Segment Open
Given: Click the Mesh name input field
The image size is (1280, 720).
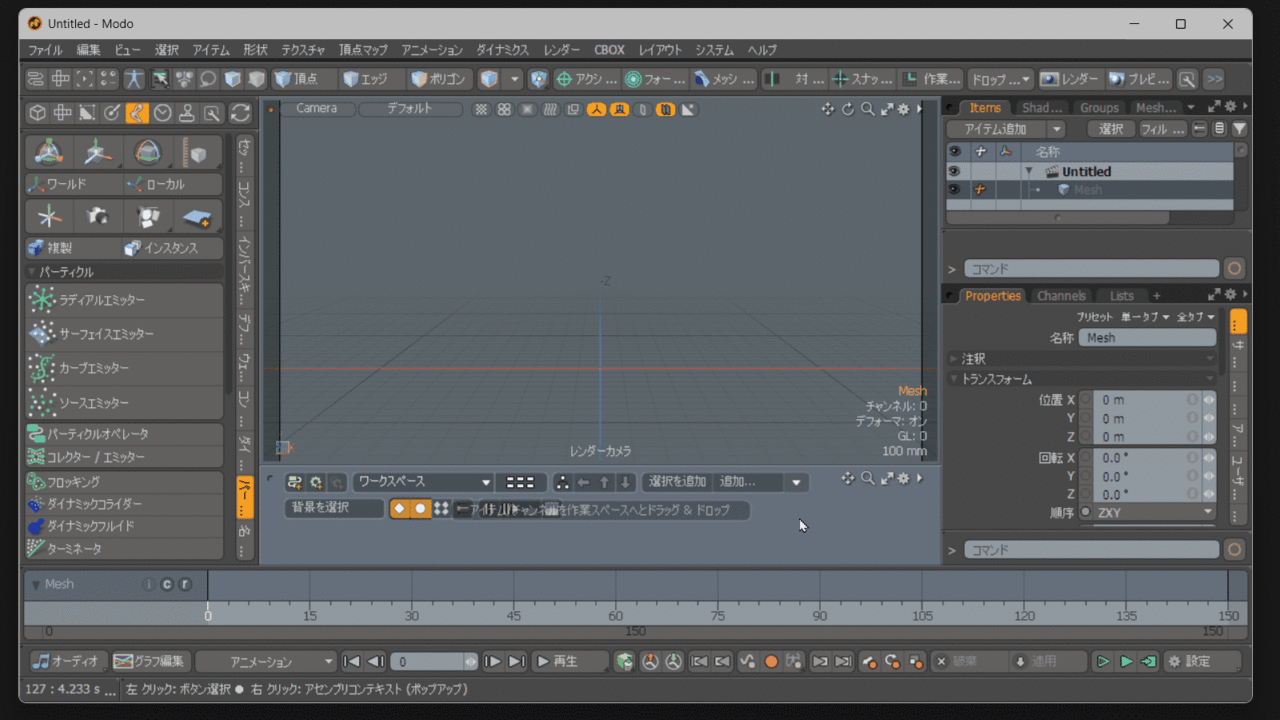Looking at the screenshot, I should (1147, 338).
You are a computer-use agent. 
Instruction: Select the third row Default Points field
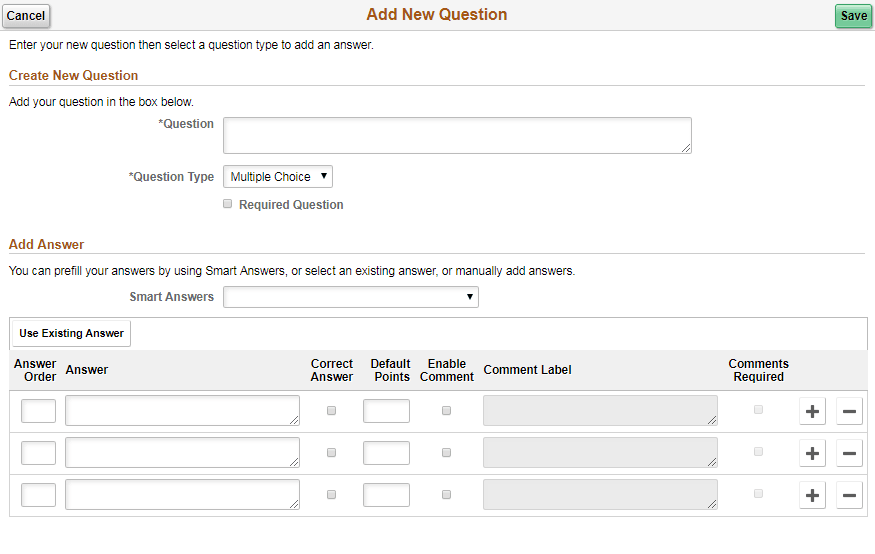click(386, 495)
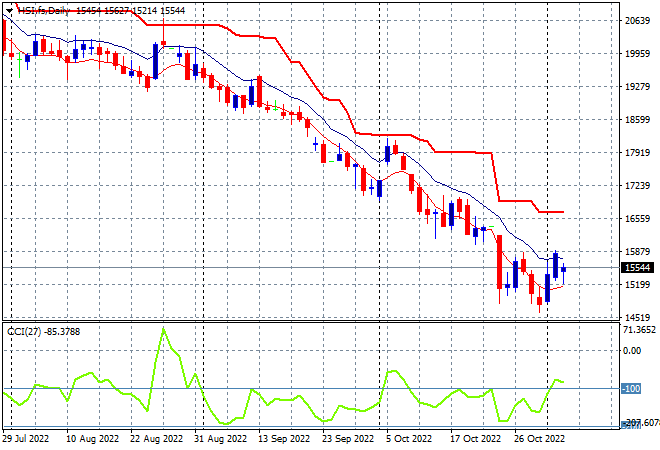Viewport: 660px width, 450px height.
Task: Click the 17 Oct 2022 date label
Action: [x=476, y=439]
Segment Closed
### EXERCISE DIRECTIONS
For each entry, copy the text exactly and leave out any image it carries.

### RESPONSE TO THE EXERCISE
Given: Click the Mesh name input field
The image size is (1280, 720).
Looking at the screenshot, I should (1147, 338).
You are a computer-use agent. 
Instruction: Select the third row Default Points field
click(386, 495)
Viewport: 660px width, 450px height.
Task: Click the 17 Oct 2022 date label
Action: [x=476, y=439]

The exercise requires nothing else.